**Work to be completed**
Please retype the data in full, exactly as given.
__________________________________________________
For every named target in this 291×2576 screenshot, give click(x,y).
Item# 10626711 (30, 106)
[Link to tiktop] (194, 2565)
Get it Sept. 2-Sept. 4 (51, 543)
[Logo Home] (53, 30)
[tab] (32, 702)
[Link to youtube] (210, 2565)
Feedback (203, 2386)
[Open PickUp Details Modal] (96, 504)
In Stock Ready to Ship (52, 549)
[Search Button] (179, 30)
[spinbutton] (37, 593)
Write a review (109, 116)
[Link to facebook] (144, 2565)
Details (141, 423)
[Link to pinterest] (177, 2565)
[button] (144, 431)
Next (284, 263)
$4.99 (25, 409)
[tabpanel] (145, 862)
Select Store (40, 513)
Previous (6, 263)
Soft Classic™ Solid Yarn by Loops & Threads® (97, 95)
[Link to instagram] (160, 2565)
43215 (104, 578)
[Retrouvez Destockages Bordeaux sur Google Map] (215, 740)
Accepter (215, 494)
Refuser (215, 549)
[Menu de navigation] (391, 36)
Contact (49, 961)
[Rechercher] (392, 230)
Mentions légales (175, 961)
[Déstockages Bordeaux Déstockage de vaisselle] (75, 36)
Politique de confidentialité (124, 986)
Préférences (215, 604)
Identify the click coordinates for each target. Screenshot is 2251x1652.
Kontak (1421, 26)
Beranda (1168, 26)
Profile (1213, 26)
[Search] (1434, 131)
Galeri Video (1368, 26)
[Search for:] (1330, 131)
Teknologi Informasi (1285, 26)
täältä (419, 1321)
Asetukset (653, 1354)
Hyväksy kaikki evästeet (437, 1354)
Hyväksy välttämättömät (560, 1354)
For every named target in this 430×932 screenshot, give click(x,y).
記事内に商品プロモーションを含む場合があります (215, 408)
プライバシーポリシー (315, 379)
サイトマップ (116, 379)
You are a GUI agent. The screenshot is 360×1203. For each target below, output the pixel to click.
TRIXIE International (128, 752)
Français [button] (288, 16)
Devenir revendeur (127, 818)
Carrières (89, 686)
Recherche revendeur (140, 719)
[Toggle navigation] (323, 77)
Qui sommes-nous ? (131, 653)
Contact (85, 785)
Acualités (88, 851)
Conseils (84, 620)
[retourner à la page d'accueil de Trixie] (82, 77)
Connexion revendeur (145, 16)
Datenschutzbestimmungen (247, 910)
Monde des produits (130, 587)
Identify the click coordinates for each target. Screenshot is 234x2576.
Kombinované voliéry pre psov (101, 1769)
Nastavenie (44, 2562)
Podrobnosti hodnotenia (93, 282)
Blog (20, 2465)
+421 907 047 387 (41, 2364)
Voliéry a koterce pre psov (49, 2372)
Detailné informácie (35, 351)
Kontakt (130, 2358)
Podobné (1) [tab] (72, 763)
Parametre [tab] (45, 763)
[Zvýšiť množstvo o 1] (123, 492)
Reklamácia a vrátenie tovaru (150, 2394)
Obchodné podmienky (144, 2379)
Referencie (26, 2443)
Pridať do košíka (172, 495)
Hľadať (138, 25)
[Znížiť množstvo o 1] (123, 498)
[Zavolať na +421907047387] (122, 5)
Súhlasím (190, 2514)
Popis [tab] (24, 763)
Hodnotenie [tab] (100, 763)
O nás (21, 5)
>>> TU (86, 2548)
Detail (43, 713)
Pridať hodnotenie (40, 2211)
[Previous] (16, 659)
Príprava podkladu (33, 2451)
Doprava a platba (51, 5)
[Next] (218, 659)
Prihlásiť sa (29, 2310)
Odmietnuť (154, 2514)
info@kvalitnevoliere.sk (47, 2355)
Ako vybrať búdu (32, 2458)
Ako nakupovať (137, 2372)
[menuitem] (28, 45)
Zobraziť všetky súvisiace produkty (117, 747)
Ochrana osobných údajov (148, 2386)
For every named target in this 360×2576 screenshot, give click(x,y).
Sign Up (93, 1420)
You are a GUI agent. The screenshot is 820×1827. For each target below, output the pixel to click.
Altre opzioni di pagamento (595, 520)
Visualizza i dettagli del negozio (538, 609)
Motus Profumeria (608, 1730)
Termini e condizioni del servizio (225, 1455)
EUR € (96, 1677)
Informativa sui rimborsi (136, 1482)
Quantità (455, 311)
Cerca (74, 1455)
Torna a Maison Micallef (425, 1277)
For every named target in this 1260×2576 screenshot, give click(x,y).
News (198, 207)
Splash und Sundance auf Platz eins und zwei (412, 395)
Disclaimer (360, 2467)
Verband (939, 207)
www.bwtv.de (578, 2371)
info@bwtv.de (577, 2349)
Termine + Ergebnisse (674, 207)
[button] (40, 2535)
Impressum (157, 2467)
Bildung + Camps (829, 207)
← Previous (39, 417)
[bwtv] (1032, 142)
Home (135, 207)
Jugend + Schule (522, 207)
__________________________________________________
**Task output**
For every named target in this 291×2576 screenshot, give click(x,y).
Item# 10626711 (30, 106)
[Link to tiktop] (194, 2565)
Get it Sept. 2-Sept. 4 (51, 543)
[Logo Home] (53, 30)
[tab] (32, 702)
[Link to youtube] (210, 2565)
Feedback (203, 2386)
[Open PickUp Details Modal] (96, 504)
In Stock Ready to Ship (52, 549)
[Search Button] (179, 30)
[spinbutton] (37, 593)
Write a review (109, 116)
[Link to facebook] (144, 2565)
Details (141, 423)
[Link to pinterest] (177, 2565)
[button] (144, 431)
Next (284, 263)
$4.99 (25, 409)
[tabpanel] (145, 862)
Select Store (40, 513)
Previous (6, 263)
Soft Classic™ Solid Yarn by Loops & Threads® (97, 95)
[Link to instagram] (160, 2565)
43215 (104, 578)
[Retrouvez Destockages Bordeaux sur Google Map] (215, 740)
Accepter (215, 494)
Refuser (215, 549)
[Menu de navigation] (391, 36)
Contact (49, 961)
[Rechercher] (392, 230)
Mentions légales (175, 961)
[Déstockages Bordeaux Déstockage de vaisselle] (75, 36)
Politique de confidentialité (124, 986)
Préférences (215, 604)
Identify the click coordinates for each target. Screenshot is 2251x1652.
Kontak (1421, 26)
Beranda (1168, 26)
Profile (1213, 26)
[Search] (1434, 131)
Galeri Video (1368, 26)
[Search for:] (1330, 131)
Teknologi Informasi (1285, 26)
täältä (419, 1321)
Asetukset (653, 1354)
Hyväksy kaikki evästeet (437, 1354)
Hyväksy välttämättömät (560, 1354)
For every named target in this 430×932 screenshot, give click(x,y).
記事内に商品プロモーションを含む場合があります (215, 408)
プライバシーポリシー (315, 379)
サイトマップ (116, 379)
You are a GUI agent. The screenshot is 360×1203. For each target below, output the pixel to click.
TRIXIE International (128, 752)
Français [button] (288, 16)
Devenir revendeur (127, 818)
Carrières (89, 686)
Recherche revendeur (140, 719)
[Toggle navigation] (323, 77)
Qui sommes-nous ? (131, 653)
Contact (85, 785)
Acualités (88, 851)
Conseils (84, 620)
[retourner à la page d'accueil de Trixie] (82, 77)
Connexion revendeur (145, 16)
Datenschutzbestimmungen (247, 910)
Monde des produits (130, 587)
Identify the click coordinates for each target. Screenshot is 234x2576.
Kombinované voliéry pre psov (101, 1769)
Nastavenie (44, 2562)
Podrobnosti hodnotenia (93, 282)
Blog (20, 2465)
+421 907 047 387 (41, 2364)
Voliéry a koterce pre psov (49, 2372)
Detailné informácie (35, 351)
Kontakt (130, 2358)
Podobné (1) [tab] (72, 763)
Parametre [tab] (45, 763)
[Zvýšiť množstvo o 1] (123, 492)
Reklamácia a vrátenie tovaru (150, 2394)
Obchodné podmienky (144, 2379)
Referencie (26, 2443)
Pridať do košíka (172, 495)
Hľadať (138, 25)
[Znížiť množstvo o 1] (123, 498)
[Zavolať na +421907047387] (122, 5)
Súhlasím (190, 2514)
Popis [tab] (24, 763)
Hodnotenie [tab] (100, 763)
O nás (21, 5)
>>> TU (86, 2548)
Detail (43, 713)
Pridať hodnotenie (40, 2211)
[Previous] (16, 659)
Príprava podkladu (33, 2451)
Doprava a platba (51, 5)
[Next] (218, 659)
Prihlásiť sa (29, 2310)
Odmietnuť (154, 2514)
info@kvalitnevoliere.sk (47, 2355)
Ako vybrať búdu (32, 2458)
Ako nakupovať (137, 2372)
[menuitem] (28, 45)
Zobraziť všetky súvisiace produkty (117, 747)
Ochrana osobných údajov (148, 2386)
For every named target in this 360×2576 screenshot, give click(x,y).
Sign Up (93, 1420)
You are a GUI agent. The screenshot is 820×1827. For each target below, output the pixel to click.
Altre opzioni di pagamento (595, 520)
Visualizza i dettagli del negozio (538, 609)
Motus Profumeria (608, 1730)
Termini e condizioni del servizio (225, 1455)
EUR € (96, 1677)
Informativa sui rimborsi (136, 1482)
Quantità (455, 311)
Cerca (74, 1455)
Torna a Maison Micallef (425, 1277)
For every named target in this 1260×2576 screenshot, give click(x,y).
News (198, 207)
Splash und Sundance auf Platz eins und zwei (412, 395)
Disclaimer (360, 2467)
Verband (939, 207)
www.bwtv.de (578, 2371)
info@bwtv.de (577, 2349)
Termine + Ergebnisse (674, 207)
[button] (40, 2535)
Impressum (157, 2467)
Bildung + Camps (829, 207)
← Previous (39, 417)
[bwtv] (1032, 142)
Home (135, 207)
Jugend + Schule (522, 207)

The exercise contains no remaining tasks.